The researchers evaluated the pre-trained model on several benchmarks, comparing it to Llama alternatives, including code, commonsense reasoning, general knowledge, reading comprehension, and Math. They compared the model with Llama 1, MosaicML pre-trained transformer (MPT), and Falcon.

The research also included testing these models for multitask capability using the Massive Multitask Language Understanding (MMLU), BIG-Bench Hard (BBH), and AGIEval.

The table below shows the accuracy scores for all the models across these tasks.

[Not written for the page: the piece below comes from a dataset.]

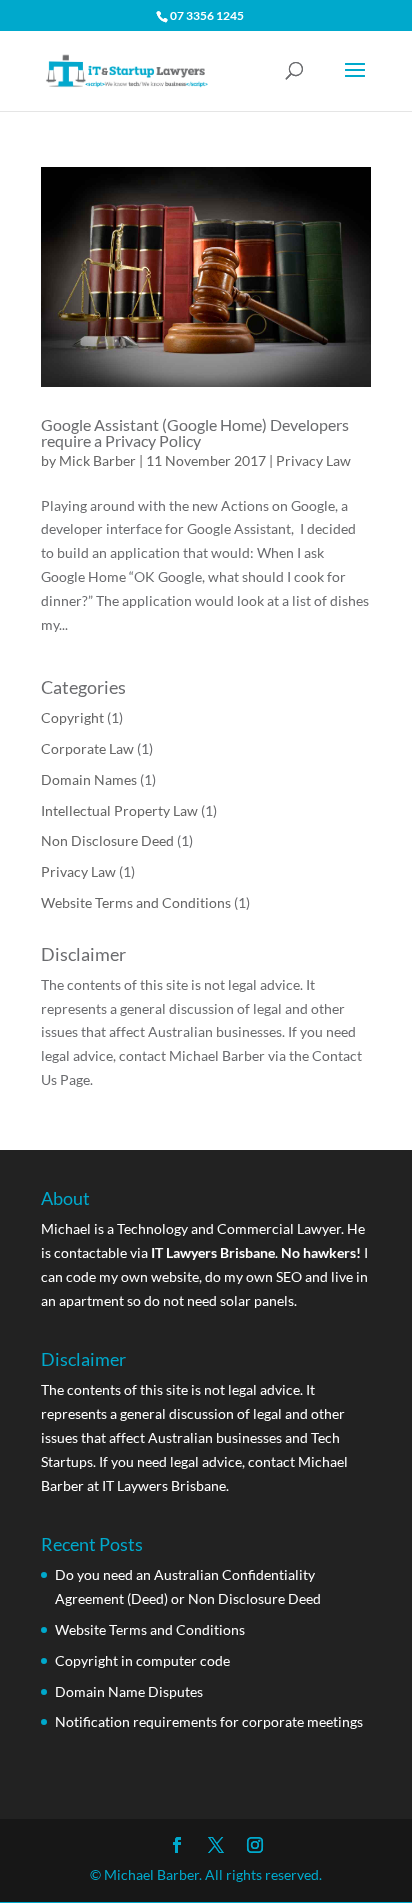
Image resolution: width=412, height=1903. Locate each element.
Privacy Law (313, 460)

Model	Size	Code	Commonsense Reasoning	World Knowledge	Reading Comprehension	Math	MMLU	BBH	AGI Eval
MPT	7B	20.5	57.4	41.0	20.5	57.4	41.0	20.5	57.4
MPT	30B	28.9	64.9	50.0	64.7	9.1	46.9	38.0	33.8
Falcon	7B	5.6	56.1	42.8	36.0	4.6	26.2	28.0	21.2
Falcon	40B	15.2	69.2	56.7	65.7	12.6	55.4	37.1	37.0
Llama1	7B	14.1	60.8	46.2	58.5	6.95	35.1	30.3	23.9
	13B	18.9	66.1	52.6	62.3	10.9	46.9	37.0	33.9
	33B	26.0	70.0	58.4	67.6	21.4	57.8	39.8	41.7
	65B	30.7	70.7	60.5	68.6	30.8	63.4	43.5	47.6
Llama2	7B	16.8	63.9	48.9	61.3	14.6	45.3	32.6	29.3
	13B	24.5	66.9	55.4	65.8	28.7	54.8	39.4	39.1
	34B	27.8	69.9	58.7	68.0	24.2	62.6	44.1	43.4
	70B	37.5	71.9	63.6	69.4	35.2	68.9	51.2	54.2

Llama 2 Performance results across established benchmarks. The Llama 2 70B variant outperformed the largest variant of all other models.

In addition, the study also evaluated safety based on three benchmarks – truthfulness, toxicity, and bias:

Model Truthfulness checks whether an LLM produces misinformation,
Model Toxicity sees if the responses are harmful or offensive, and
Model Bias evaluates the model for producing responses with social biases against specific groups.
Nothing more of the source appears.